Fontana delle Tre Cannelle è uno dei Nasoni sopravvissuti

Una delle immagini più emozionanti di Via delle Tre Cannelle è conservata nella pellicola del film I Soliti Ignoti, di Mario Monicelli, un piccolo frame in bianco e nero, intenso

Fontana delle Tre Cannelle
La fontana Photocredit turistadimestiere.com

Nella storia

Non lontano dal Vittoriano, e più precisamente nel Rione Trevi, c’è una via, chiamata delle Tre Cannelle, di per sé un vicolo piccolino, eppure un angolo di Roma che narra una storia antica e una storia attuale.

I nomi delle strade a Roma riconducono sempre a una storia. Questa è la storia della fontana con tre fistole, disegnata da Giacomo della Porta, di cui non si saprebbe nulla se non fosse per due riferimenti. Il primo è un’incisione del Falda (datata 1665) sul muro della Chiesa di Santa Caterina a Magnanapoli, nell’omonima piazza, che poi ne ha ispirato il Nasone in via della Cordonata. Il secondo è la pianta di Filippo Barigioni che evidenziava perfino una Piazza delle Tre Cannelle, anch’essa scomparsa.

Fontana delle Tre Cannelle
Photocredit //http:ilcinemaitalianoperlestradediroma.blogspot.com

Celebre è la scena del film “I soliti Ignoti” che vede i protagonisti, Mastroianni e Salvatori, studiare la via per compiere un colpo magistrale al Monte di Pietà, la famosa Agenzia di Pegni n.9. Nel film il Nasone con tre bocche è uno dei simboli di questo set cinematografico, un elemento che colloca la rapina in uno dei luoghi più interni e storici di Roma.

I Nasoni sono patrimonio Romano

Una fontanella che non poteva mancare, dunque, nella mappa dei Nasoni romani, voluta da Acea nel 2009 per celebrare i suoi cento anni di attività e per consegnare nelle mani dei turisti il percorso d’acqua rinomato in tutto il mondo.
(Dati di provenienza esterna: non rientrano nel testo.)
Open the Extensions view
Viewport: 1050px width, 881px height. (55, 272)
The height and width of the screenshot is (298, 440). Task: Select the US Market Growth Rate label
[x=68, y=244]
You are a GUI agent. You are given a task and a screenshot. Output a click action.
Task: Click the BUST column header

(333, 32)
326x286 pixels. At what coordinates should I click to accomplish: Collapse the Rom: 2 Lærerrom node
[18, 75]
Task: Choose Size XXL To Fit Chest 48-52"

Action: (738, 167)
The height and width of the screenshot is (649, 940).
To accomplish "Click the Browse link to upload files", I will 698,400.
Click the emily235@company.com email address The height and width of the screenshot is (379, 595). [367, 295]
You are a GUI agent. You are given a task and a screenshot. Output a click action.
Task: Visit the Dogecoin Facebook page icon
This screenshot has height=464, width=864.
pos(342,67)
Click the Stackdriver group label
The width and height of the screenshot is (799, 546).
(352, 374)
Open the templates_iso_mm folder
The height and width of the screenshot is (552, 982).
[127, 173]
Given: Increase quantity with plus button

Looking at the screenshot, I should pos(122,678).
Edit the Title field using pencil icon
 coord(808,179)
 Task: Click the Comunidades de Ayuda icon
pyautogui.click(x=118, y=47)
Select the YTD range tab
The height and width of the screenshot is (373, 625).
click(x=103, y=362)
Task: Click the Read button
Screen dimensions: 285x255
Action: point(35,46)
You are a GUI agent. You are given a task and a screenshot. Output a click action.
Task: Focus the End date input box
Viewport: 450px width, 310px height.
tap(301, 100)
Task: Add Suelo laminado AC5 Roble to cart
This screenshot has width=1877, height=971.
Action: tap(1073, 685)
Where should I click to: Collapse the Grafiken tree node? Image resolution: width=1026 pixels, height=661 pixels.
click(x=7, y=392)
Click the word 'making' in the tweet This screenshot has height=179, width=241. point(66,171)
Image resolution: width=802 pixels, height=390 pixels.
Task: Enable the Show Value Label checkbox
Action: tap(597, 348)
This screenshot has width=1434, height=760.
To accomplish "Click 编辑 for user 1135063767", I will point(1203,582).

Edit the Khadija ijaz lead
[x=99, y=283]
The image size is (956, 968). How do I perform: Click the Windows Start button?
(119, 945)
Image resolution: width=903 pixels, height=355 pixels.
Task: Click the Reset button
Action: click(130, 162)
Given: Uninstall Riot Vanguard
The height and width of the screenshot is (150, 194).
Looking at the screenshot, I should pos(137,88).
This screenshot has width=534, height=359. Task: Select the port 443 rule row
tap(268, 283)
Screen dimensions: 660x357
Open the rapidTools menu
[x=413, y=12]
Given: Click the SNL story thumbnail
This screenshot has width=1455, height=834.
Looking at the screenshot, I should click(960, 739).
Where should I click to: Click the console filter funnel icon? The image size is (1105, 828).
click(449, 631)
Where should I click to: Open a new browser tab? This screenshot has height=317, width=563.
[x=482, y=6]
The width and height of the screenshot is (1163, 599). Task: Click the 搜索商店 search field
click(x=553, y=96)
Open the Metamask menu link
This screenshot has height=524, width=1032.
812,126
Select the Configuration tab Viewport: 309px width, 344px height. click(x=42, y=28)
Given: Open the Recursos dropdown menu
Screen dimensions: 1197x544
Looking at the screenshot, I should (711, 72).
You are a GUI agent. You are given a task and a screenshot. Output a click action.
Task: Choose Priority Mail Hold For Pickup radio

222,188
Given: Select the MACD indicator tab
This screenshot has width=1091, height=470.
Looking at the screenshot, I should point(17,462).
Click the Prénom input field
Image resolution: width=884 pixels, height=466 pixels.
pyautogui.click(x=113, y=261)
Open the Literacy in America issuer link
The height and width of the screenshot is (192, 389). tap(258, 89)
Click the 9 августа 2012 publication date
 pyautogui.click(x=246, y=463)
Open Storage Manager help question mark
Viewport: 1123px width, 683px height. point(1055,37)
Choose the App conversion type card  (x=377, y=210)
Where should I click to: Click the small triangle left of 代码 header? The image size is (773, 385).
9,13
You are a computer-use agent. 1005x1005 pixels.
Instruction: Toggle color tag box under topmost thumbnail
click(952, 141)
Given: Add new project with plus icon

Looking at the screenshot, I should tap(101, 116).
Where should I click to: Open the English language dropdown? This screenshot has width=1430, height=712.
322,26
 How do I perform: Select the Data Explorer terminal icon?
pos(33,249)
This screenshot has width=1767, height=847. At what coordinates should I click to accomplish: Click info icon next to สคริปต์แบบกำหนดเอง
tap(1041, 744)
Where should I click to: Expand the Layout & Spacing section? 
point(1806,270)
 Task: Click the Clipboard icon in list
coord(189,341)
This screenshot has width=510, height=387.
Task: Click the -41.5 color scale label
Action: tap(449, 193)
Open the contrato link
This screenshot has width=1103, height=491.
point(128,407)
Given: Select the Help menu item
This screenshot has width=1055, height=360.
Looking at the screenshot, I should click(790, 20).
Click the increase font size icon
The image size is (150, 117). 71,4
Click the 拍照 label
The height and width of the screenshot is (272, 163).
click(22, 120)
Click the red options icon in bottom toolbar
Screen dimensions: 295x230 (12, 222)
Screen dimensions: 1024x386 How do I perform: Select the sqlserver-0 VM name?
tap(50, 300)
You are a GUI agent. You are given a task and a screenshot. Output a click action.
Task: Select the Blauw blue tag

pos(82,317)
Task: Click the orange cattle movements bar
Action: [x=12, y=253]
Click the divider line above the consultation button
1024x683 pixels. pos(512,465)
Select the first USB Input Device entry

https://www.google.com/maps/d/viewer?mid=1qDlKnPitiqGo_fIWrT_frlaD-Uk&ll=41.887464121880875%2C12.499355830322315&z=13

E, una delle poche fontanelle, sopravvissuta al provvedimento più recente, del 2017, che ha visto la chiusura obbligatoria della maggior parte dei duemila ottocento nasoni sparsi in tutta Roma. Un intervento folle, a detta dei molti che ne hanno stimato l’effettivo consumo (solo l’1% del fabbisogno idrico della Capitale), soprattutto perché minerebbe l’immagine di una città conosciuta anche per la storica risorsa idrica.

Fontana delle Tre Cannelle
Il nasone – Photocredit andreapollet.com

Chissà cosa ne penserebbe Gaspare della Molara, vecchio proprietario del palazzo dove la più antica fontana era ubicata, il quale si adoperò affinché il condotto dell’Acqua Felice potesse alimentare anche le Tre Cannelle.

Nel 1558 il Comune concesse due once in cambio della manutenzione e conservazione del monumento idrico, nel 2017 il Comune non poté cancellare questa fontana dalla mappa dei Nasoni, per via della sua storia, ma chiuse i rubinetti di 2.700 altre fontanelle romane.